Abstract 1251P
Background
Berzosertib (M6220) is a selective ATR protein kinase inhibitor. Preclinical studies in esophageal cancer cell lines show that combining M6220 with cisplatin increased tumour cell kill in vitro and caused tumour growth delay in combination with radiation in vivo. The A1 cohort of CHARIOT (NCT03641547) tested the feasibility of combining Berzosertib with radiation in esophageal cancer.
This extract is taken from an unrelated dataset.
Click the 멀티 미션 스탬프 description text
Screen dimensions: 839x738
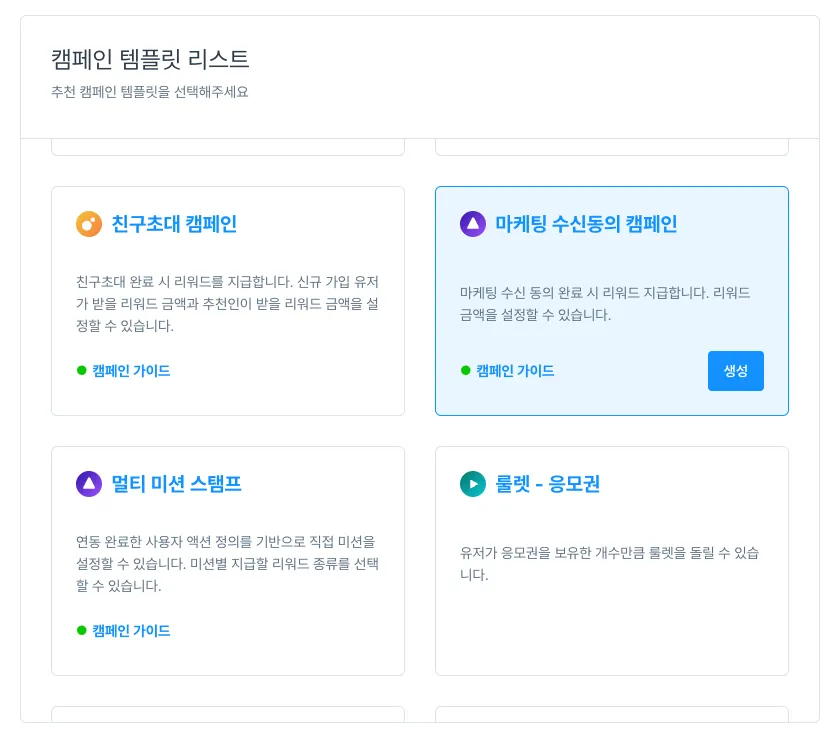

Primary objective: establish recommended phase II dose (RP2D) in combination with palliative RT; secondary objectives: safety, toxicity and efficacy.
Methods
Design-Single arm, open label, phase I dose escalation trial using TiTE-CRM. Key inclusion/exclusion - Adenocarcinoma or Squamous carcinoma of thoracic oesophagus, not suitable for radical treatment, tumour length ≤15cm, no stent in-situ, life expectancy of ≥12 weeks, ECOG 0-1, without prior irradiation to mediastinum/upper abdomen. Radiation dose was 35gy/15 fractions/3 weeks. Six dose levels were tested (table), with a target dose-limiting toxicity (DLT) rate of 25% during an observation window of 24 weeks. Table: 1251P
Treatment schedule | Berzosertib Dose | Participants commencing treatment | Participants Receiving full dose |
1 | 140mg/m2 day 2,9,16 | 3 | 3 |
2 | 140mg/m2 day 2,5,9,12,16 | 1 | 1 |
3 | 140mg/m2 day 2,5,9,12,16,19 | 1 | 1 |
4 | 240mg/m2 day 2,9,16 | 1 | 1 |
5 | 240mg/m2 day 2,5,9,12,16 | 1 | 1 |
6 | 240mg/m2 day 2,5,9,12,16,19 | 9 | 4* |
* 4/9 received all 6 infusions; 4/9 received 5 infusions and 1/9 received 4 infusions
Results
Between Dec 2018 and Jan 22, 16 patients were recruited from 4 UK centres. All completed final (week 12) visit. No DLTs were reported during the trial. The TiTE-CRM recommended dose escalation for each dose level until the maximum. This was the RP2D at trial end. Ten Grade 3 adverse events [rash (n=4), one each of oesophagitis, lymphoedema, hyponatremia, lymphopenia, constipation, RIG displacement] were reported. Seven deaths were reported (6 disease related; 1 – cause not documented).
Conclusions
Berzosertib plus radiotherapy was well tolerated in patients with advanced oesophageal cancer and warrants investigation in future trials evaluating efficacy.
Clinical trial identification
NCT03641547.
Editorial acknowledgement
Legal entity responsible for the study
University of Oxford.
Funding
Cancer Research UK & Merck KGaA (Funder ID: 10.13039/100009945).
Disclosure
All authors have declared no conflicts of interest.